Nella sua carriera ha vestito davvero tante maglie diverse. Kevin-Prince Boateng ha girato il mondo calpestando i più importanti terreni di gioco: dall’Italia alla Spagna, passando per le esperienze in Germania e in Turchia. Adesso, il centrocampista offensivo, ormai diventato attaccante, si diverte al Monza dove ha deciso di andare per aiutare il club a conquistare la promozione in Serie A. Intervistato da DAZN, nel corso dell’appuntamento Linea Diletta con Diletta Leotta, il calciatore ha parlato a lungo di diversi temi.
Boateng: Messi e Cristiano Ronaldo
“I sei mesi a Barcellona sono stati incredibili: io all’inizio non ci credevo, pensavo mi cercasse l’Espanyol di Barcellona, non il Barcellona vero e proprio”, ha raccontato Boateng. “Allenarmi con Messi mi ha lasciato senza parole: avevo sempre detto che Cristiano Ronaldo era il più forte del mondo, ma Messi è un’altra cosa, non è normale. Mi allenavo con lui e, per la prima volta nella mia carriera, mi sentivo scarso: faceva delle robe incredibili, mi veniva voglia di dire ‘lascio perdere, smetto di giocare'”.
Milan e razzismo
Spazio anche per un’altra parte importantissima della carriera del Boa, quella al Milan con un particolare ricordo legato alla notte della festa scudetto nel 2011: “Fu una serata pazzesca. Non mi ero preparato per il Moonwalk, me l’aveva detto solo poco prima della partita che l’avrei fatto: non ero preparato, all’ultimo ho scoperto che c’era il vestito pronto ed un palco, quindi è stato tutto naturale, è uscito così. Forse è stato il momento con più pressione della mia carriera: 85 mila persone che mi fissavano!”.
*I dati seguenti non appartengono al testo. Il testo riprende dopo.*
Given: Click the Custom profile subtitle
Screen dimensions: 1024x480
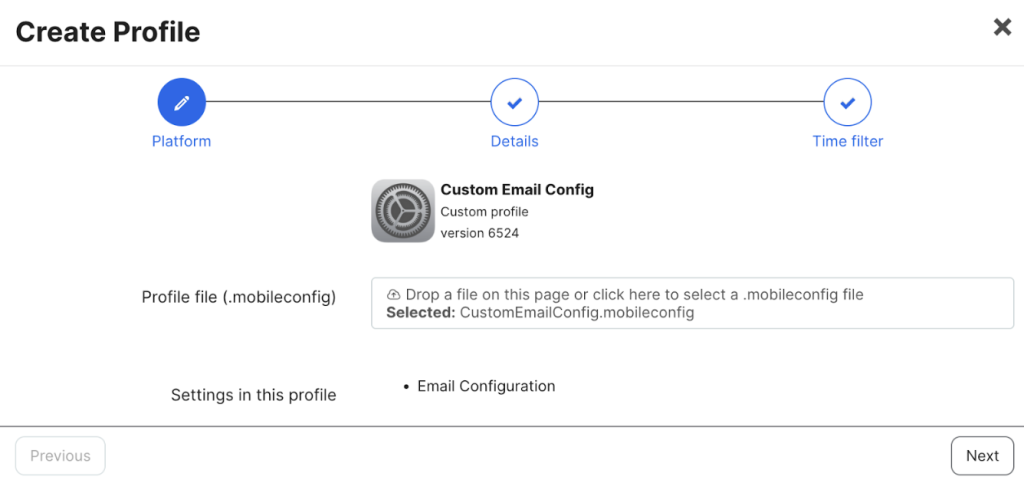Looking at the screenshot, I should click(485, 212).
E ancora sul suo passato in Italia e la lotta al razzismo: “Nel calcio non è cambiato nulla dal 2013: forse qualche multa in più, ma non è cambiato niente, è triste. Succede ancora, succede troppo. Il cambiamento viene da Fifa e Uefa: noi calciatori siamo importanti, proviamo a parlare, usiamo i social, usiamo le interviste, però se non parte da sopra è difficile per noi”, ha dichiarato il calciatore del Monza. “Nel 2013 dicevo sempre la mia speranza era quella che i bambini non sapessero mai cosa significava il razzismo, e invece purtroppo se ne sente parlare più oggi di ieri. C’è bisogno di tutti, anche di chi non sa cosa voglia dire sulla sua pelle il razzismo”.